━━━━━ Supplied passage

Important

NeMo 2.0 is an experimental feature and currently released in the dev container only: nvcr.io/nvidia/nemo:dev. Please refer to NeMo 2.0 overview for information on getting started.

Distillation

Knowledge Distillation (KD)

KD involves using information from an existing trained model to train a second (usually smaller, faster) model, thereby “distilling” knowledge from one to the other.

Distillation has two primary benefits: faster convergence and higher end accuracy than traditional training.

In NeMo, distillation is enabled by the NVIDIA TensorRT Model Optimizer (ModelOpt) library – a library to optimize deep-learning models for inference on GPUs.

The logits-distillation process consists of the following steps:

  1. Loading both student and teacher model checkpoints (must support same parallelism strategy, if any)

  2. Training until convergence, where forward passes are run on both models (and backward only on student), performing a specific loss function between the logits.

  3. Saving the final student model.

Example

The example below shows how to run the distillation script for LLama models.

The script must be launched correctly with the number of processes equal to tensor parallelism. This is achieved with the torchrun command below:

STUDENT_CKPT="path/to/student.nemo"  # can also be None (will use default architecture found in examples/nlp/language_modeling/conf/megatron_llama_distill.yaml)

━━━━━━━━━━
━━━━━ Collected data

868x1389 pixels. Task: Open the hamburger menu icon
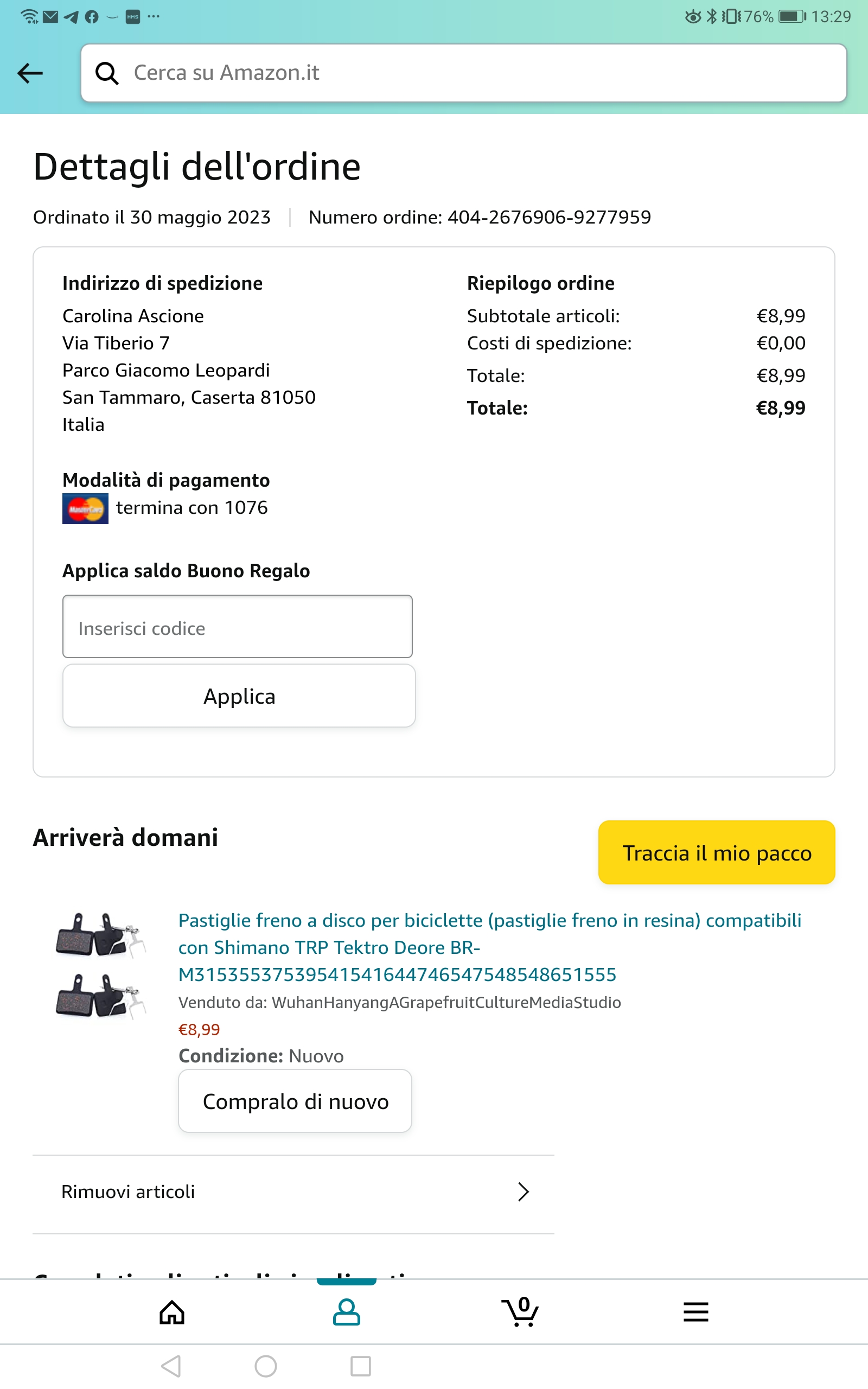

━━━━━━━━━━

### [Set of tasks]
(a) Using the knowledge distillation text, list each step of the logits-distillation process.
(b) Condense the paragraph of the knowledge distillation text that begins "KD involves using information" into a shorter sentence.
(c) Continue the knowledge distillation text from where it stops.

### [Answers for the tasks]
(a)
1. Load both the student and teacher model checkpoints, which must support the same parallelism strategy, if any.
2. Train until convergence, running forward passes on both models and backward passes only on the student, with a specific loss function applied between the logits.
3. Save the final student model.

(b) KD trains a second, usually smaller and faster, model using knowledge from an existing trained model.

(c)
TEACHER_CKPT="path/to/teacher.nemo"
TOKENIZER="path/to/tokenizer.model"
DATA_PATHS="[1.0,path/to/tokenized/data]"
FINAL_SAVE_FILE="final_checkpoint.nemo"
TP=4

NPROC=$TP
launch_config="torchrun --nproc_per_node=$NPROC"

${launch_config} examples/nlp/language_modeling/megatron_gpt_distillation.py \
    model.restore_from_path=$STUDENT_CKPT \
    model.kd_teacher_restore_from_path=$TEACHER_CKPT \
    model.tensor_model_parallel_size=$TP \
    model.tokenizer.model=$TOKENIZER \
    model.data.data_prefix=$DATA_PATHS \
    model.nemo_path=$FINAL_SAVE_FILE \
    trainer.precision=bf16 \
    trainer.devices=$NPROC

For large models, the command can be used in multi-node setting. For example, this can be done with NeMo Framework Launcher using Slurm.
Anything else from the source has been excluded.